Supplied material =>
'''

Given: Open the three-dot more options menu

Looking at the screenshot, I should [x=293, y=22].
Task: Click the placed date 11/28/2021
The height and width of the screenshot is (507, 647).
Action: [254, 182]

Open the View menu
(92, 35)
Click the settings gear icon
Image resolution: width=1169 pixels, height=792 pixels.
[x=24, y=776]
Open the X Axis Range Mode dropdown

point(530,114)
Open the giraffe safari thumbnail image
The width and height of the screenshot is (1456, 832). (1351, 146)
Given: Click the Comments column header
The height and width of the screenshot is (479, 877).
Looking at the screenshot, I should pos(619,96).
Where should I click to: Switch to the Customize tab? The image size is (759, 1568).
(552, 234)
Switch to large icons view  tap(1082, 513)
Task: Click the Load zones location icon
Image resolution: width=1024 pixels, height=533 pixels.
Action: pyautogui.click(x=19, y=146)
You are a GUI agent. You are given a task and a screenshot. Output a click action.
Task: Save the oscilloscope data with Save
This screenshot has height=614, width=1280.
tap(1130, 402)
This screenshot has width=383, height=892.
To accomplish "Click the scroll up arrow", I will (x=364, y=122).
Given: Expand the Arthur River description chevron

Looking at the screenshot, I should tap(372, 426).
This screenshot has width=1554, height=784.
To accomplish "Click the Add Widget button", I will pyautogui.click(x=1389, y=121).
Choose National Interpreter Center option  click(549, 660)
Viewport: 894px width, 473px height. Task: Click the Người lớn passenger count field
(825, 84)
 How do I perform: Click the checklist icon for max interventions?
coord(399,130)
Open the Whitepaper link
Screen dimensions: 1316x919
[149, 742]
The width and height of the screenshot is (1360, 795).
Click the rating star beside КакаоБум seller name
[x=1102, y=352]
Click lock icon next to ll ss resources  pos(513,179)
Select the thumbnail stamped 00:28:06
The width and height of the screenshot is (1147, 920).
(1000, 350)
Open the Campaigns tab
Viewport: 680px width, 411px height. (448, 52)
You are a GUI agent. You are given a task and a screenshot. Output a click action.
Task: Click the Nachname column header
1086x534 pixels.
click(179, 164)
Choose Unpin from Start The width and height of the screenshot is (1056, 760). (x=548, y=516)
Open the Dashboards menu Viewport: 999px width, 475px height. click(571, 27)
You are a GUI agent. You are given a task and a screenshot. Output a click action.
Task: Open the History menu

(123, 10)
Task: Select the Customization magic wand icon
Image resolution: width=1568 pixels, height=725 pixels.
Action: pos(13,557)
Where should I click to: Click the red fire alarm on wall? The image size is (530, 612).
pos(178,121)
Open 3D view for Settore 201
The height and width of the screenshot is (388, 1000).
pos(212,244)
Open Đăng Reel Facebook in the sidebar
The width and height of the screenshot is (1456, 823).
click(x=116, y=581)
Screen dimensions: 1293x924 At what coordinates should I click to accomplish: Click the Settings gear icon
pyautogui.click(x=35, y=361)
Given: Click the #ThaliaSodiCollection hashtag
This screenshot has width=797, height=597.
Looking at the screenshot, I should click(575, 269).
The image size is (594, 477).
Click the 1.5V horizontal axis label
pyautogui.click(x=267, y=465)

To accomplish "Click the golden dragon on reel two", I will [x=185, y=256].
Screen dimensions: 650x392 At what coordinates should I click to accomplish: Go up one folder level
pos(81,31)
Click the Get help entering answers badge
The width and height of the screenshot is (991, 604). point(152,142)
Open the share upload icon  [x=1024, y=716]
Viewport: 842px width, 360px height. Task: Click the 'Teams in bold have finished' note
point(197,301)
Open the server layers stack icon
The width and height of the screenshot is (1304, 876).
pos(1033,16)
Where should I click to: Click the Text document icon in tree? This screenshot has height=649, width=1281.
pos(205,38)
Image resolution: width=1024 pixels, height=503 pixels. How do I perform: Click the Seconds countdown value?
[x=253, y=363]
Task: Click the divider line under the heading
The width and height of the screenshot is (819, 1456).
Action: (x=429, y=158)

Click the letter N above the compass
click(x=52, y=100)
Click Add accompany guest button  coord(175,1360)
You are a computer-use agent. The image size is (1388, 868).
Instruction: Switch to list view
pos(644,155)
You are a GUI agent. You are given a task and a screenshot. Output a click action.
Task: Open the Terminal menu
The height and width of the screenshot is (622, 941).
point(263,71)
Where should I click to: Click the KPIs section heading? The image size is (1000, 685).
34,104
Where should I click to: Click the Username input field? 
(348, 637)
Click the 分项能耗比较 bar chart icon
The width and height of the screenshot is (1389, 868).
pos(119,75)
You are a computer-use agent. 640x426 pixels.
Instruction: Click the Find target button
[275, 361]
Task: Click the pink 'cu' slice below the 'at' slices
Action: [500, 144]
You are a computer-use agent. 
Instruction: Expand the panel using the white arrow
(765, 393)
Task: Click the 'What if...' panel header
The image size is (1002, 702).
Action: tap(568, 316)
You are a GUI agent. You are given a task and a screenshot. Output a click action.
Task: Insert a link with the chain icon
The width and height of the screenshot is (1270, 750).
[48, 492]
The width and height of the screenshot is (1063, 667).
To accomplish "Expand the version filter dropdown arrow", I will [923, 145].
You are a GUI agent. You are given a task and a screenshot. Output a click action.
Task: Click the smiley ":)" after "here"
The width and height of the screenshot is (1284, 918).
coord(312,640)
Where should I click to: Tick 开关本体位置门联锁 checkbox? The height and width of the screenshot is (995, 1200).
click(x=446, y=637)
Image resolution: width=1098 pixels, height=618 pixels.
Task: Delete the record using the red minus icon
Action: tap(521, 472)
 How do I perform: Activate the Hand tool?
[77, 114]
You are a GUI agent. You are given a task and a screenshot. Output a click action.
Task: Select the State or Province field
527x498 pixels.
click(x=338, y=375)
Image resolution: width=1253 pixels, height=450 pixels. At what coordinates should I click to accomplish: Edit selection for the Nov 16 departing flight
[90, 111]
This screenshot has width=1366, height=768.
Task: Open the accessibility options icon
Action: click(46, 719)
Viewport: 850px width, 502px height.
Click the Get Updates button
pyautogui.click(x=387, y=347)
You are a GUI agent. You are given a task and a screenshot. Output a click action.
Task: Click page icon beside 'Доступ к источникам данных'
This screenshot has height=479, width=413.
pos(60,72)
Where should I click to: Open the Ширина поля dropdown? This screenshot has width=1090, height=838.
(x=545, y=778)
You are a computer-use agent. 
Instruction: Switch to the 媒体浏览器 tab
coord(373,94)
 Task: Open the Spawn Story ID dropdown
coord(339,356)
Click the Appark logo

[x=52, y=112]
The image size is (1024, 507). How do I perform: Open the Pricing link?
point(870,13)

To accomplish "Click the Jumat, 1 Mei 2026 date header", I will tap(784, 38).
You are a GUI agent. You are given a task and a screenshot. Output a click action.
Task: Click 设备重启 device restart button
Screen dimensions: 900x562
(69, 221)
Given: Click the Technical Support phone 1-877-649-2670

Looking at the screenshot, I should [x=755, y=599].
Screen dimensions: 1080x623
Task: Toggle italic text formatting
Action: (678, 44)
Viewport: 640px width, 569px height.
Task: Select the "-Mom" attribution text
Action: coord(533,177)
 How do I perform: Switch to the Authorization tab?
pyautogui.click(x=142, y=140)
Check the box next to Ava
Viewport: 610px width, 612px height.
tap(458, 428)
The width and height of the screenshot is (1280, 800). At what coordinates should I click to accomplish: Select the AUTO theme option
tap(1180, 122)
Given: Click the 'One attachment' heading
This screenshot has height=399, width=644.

'''

Assigned task =>
Copy the stretch of the records above that runs from the line with "Open Đăng Reel Facebook in the sidebar" through the line with "Given: Click the #ThaliaSodiCollection". Both end lines belong in the copy, and nothing else does.

Written response =>
Open Đăng Reel Facebook in the sidebar
The width and height of the screenshot is (1456, 823).
click(x=116, y=581)
Screen dimensions: 1293x924 At what coordinates should I click to accomplish: Click the Settings gear icon
pyautogui.click(x=35, y=361)
Given: Click the #ThaliaSodiCollection hashtag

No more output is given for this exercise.